* **Problem details**
From the first line of the data below, repeat each line exactly until you reach the line with "Join (1223, 46)"; include that line too.

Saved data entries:

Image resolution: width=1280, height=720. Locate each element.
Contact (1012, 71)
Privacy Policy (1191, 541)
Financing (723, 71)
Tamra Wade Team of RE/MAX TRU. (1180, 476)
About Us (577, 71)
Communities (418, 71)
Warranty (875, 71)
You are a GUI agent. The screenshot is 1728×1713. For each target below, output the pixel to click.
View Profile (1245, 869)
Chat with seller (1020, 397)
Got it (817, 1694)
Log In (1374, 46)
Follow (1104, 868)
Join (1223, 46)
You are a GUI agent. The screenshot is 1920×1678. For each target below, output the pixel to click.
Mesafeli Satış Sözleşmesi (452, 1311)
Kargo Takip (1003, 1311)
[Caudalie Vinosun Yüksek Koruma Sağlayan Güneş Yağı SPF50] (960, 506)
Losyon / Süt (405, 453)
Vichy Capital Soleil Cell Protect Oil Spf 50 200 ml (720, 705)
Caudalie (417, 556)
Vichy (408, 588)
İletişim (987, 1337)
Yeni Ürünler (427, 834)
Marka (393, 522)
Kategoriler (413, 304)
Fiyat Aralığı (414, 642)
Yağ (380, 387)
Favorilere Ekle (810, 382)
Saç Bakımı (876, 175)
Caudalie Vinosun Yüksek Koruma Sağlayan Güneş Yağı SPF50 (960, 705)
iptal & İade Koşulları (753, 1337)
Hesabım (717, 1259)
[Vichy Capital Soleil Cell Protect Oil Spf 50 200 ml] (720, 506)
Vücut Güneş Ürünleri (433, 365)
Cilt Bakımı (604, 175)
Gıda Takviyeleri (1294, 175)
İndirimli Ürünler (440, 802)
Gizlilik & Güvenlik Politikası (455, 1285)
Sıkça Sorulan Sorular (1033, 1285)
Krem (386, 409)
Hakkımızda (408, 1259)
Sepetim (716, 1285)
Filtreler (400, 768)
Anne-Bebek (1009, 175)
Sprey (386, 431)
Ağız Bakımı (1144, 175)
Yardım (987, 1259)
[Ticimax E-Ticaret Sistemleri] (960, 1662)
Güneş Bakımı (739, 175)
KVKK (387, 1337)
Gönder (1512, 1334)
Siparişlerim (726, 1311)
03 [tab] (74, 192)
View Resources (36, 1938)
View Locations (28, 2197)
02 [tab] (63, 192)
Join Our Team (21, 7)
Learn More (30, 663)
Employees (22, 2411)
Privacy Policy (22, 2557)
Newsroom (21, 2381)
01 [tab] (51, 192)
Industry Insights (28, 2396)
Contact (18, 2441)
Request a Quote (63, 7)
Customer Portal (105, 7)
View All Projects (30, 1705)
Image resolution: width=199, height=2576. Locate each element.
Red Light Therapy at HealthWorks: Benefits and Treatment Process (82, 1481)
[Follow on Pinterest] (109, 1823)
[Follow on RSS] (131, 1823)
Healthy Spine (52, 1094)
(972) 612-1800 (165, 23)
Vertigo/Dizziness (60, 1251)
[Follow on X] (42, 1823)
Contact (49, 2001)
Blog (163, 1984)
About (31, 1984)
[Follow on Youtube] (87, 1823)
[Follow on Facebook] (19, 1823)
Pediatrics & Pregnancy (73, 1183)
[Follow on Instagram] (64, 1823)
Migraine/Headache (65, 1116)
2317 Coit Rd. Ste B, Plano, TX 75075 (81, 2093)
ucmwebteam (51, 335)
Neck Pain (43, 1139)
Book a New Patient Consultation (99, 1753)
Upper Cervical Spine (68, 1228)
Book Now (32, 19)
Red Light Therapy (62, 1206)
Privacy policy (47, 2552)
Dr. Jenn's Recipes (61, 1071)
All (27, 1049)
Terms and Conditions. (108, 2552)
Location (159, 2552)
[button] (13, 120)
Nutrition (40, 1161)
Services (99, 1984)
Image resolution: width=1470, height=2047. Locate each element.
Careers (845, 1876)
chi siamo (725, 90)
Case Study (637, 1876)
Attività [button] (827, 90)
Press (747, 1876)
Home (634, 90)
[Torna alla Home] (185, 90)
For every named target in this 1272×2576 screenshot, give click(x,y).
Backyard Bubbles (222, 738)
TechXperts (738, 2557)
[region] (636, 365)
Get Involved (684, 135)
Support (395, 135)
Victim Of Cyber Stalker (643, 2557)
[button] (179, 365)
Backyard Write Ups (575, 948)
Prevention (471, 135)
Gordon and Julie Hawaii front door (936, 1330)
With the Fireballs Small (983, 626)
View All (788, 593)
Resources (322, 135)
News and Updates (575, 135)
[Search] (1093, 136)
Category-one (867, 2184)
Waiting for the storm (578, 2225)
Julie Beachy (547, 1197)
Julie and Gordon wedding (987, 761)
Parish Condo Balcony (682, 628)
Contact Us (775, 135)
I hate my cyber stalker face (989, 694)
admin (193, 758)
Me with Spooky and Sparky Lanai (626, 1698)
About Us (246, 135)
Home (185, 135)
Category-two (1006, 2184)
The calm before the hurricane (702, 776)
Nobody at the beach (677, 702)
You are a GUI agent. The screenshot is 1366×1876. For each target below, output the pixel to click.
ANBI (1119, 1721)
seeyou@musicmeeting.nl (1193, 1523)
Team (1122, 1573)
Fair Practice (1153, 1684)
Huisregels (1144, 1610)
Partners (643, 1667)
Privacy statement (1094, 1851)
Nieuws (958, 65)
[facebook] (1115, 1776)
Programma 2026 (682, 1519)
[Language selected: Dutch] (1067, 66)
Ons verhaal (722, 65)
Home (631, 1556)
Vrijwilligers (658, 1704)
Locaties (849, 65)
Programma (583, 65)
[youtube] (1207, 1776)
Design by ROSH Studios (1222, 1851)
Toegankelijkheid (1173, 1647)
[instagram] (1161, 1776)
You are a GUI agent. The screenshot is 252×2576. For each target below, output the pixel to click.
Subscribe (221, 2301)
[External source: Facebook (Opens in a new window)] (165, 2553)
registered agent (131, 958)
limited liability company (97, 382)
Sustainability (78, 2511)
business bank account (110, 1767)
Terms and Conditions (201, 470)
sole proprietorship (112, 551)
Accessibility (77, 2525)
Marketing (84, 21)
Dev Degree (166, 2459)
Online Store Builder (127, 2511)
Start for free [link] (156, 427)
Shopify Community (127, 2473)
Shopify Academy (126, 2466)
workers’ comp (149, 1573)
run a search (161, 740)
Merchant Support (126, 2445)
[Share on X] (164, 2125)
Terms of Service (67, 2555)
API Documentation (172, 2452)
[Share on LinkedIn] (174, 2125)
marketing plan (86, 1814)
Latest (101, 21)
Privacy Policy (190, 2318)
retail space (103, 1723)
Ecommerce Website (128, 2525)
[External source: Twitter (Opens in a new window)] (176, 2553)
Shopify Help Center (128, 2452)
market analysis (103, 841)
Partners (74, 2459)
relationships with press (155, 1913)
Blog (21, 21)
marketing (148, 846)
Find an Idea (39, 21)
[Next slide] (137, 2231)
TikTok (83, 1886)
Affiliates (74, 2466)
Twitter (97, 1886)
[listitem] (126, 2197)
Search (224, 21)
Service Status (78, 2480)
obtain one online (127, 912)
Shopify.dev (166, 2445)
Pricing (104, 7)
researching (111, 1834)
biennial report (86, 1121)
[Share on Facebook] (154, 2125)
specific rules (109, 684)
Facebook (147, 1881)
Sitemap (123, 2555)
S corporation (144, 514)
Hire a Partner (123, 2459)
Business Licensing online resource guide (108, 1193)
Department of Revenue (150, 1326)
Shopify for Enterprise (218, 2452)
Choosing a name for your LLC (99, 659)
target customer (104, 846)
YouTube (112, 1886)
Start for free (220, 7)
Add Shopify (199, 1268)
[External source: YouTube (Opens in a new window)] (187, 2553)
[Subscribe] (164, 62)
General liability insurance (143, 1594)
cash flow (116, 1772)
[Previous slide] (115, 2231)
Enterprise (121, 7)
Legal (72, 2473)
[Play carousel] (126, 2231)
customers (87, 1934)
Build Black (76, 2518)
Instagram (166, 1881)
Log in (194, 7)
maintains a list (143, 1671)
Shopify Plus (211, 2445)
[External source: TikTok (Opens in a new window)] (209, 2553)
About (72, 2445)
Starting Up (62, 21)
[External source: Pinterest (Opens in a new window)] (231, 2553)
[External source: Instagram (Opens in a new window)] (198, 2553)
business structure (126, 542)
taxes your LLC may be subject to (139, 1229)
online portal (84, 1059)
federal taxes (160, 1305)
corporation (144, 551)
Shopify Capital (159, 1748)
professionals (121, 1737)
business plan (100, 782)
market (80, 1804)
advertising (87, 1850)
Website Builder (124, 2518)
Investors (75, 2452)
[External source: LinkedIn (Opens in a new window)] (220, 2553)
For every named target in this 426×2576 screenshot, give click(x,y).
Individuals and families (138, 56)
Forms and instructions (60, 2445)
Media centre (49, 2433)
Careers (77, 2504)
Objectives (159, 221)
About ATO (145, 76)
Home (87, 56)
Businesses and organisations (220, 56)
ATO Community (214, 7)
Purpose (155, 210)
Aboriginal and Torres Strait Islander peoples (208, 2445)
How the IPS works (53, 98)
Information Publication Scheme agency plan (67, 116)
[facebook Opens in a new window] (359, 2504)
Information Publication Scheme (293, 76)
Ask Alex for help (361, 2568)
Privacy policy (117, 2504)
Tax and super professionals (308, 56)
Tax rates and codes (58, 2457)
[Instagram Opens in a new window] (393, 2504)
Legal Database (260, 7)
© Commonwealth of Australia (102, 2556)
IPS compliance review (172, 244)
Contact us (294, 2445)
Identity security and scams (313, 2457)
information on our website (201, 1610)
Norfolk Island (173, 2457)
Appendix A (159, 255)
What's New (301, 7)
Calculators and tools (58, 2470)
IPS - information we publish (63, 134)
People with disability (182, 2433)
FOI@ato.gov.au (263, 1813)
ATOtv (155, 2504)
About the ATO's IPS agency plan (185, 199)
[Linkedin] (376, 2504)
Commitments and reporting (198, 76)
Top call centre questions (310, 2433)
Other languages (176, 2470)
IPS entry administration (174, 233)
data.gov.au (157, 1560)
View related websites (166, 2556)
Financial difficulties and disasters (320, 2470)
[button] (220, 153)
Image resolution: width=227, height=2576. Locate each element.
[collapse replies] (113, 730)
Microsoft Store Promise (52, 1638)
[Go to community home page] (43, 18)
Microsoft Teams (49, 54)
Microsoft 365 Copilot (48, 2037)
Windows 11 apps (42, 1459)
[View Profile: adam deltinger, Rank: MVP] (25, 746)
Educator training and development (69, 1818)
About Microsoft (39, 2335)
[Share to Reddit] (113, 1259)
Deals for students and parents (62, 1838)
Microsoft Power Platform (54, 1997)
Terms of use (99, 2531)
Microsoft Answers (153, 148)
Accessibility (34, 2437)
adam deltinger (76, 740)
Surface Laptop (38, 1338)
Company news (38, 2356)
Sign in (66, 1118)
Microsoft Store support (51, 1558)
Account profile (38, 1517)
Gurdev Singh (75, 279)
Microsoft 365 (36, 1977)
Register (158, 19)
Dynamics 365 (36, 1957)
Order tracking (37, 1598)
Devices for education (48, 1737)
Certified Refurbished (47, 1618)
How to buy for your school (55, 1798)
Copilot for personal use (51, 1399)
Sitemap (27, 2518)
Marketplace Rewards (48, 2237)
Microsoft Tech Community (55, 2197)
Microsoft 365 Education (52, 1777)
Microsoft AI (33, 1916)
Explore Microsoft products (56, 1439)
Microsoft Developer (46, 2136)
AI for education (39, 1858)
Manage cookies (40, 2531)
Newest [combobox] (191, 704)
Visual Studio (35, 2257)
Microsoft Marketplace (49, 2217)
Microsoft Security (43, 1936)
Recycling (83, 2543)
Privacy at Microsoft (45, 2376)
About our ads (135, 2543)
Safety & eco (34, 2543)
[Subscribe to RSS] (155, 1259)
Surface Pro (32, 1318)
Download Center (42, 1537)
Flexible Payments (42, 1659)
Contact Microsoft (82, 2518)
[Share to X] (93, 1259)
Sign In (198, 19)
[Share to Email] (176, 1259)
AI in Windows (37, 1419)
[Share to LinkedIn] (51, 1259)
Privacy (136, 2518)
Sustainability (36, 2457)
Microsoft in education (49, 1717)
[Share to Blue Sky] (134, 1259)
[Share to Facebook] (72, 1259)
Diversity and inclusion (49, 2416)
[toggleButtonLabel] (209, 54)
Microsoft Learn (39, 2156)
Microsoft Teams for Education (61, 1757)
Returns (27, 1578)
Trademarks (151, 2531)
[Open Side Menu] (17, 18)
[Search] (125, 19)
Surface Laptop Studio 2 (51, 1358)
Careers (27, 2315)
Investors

* **Written response**
Image resolution: width=1280, height=720. Locate each element.
Contact (1012, 71)
Privacy Policy (1191, 541)
Financing (723, 71)
Tamra Wade Team of RE/MAX TRU. (1180, 476)
About Us (577, 71)
Communities (418, 71)
Warranty (875, 71)
You are a GUI agent. The screenshot is 1728×1713. For each target below, output the pixel to click.
View Profile (1245, 869)
Chat with seller (1020, 397)
Got it (817, 1694)
Log In (1374, 46)
Follow (1104, 868)
Join (1223, 46)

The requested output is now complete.